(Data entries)
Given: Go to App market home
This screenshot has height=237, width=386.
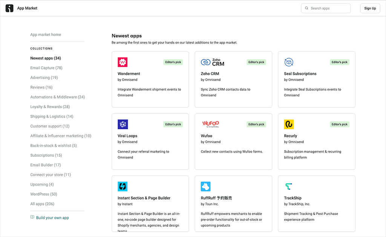Looking at the screenshot, I should [x=46, y=34].
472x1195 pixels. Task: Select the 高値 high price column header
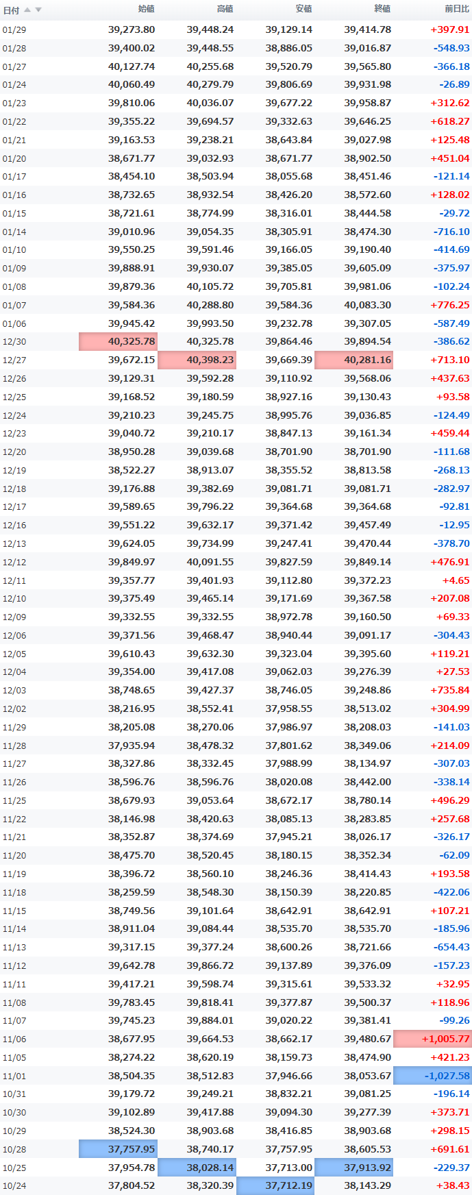point(225,9)
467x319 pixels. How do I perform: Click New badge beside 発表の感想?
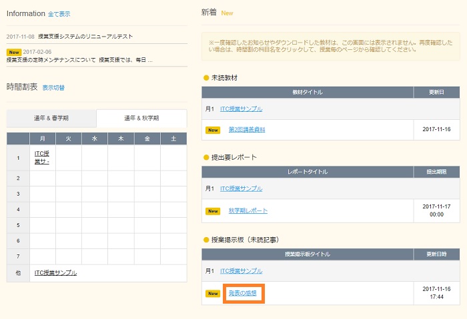[x=213, y=293]
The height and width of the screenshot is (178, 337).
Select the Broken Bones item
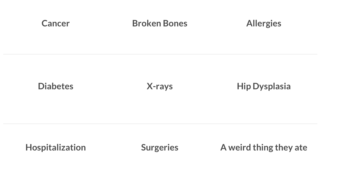(160, 23)
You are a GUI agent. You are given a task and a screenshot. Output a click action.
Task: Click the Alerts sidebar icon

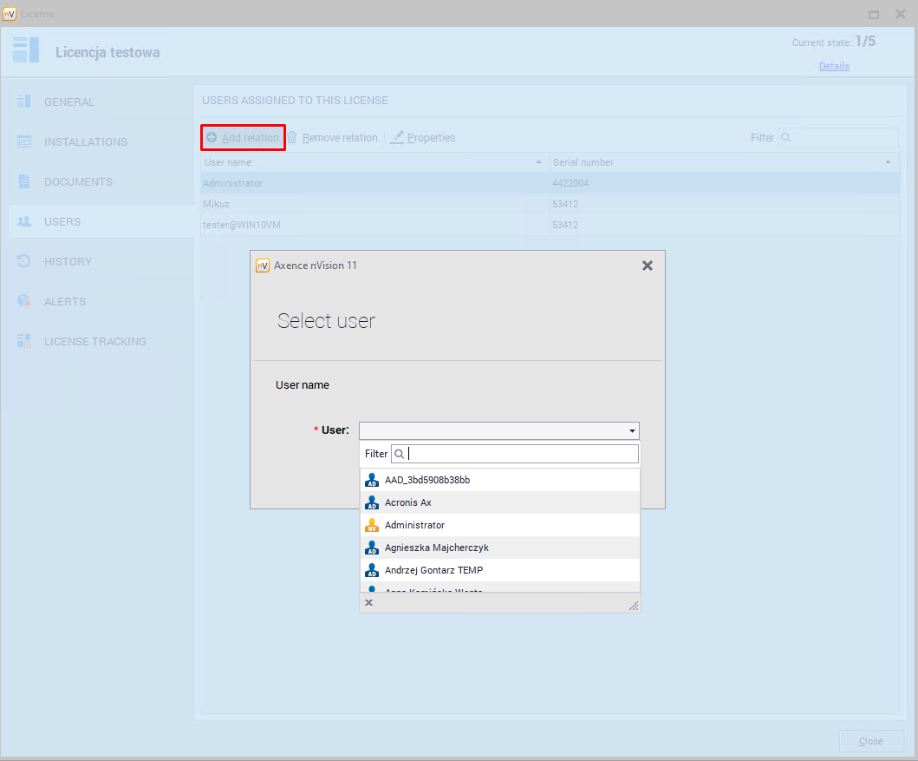[24, 301]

*Task description*
Take the line containing "You are a GUI" and every line after it up to the end of the entries, and quote them exactly. Both ends count; the pictures do not.

*Answer area*
You are a GUI agent. You are given a task and a screenshot. Output a click action.
Task: Click the Alerts sidebar icon

[24, 301]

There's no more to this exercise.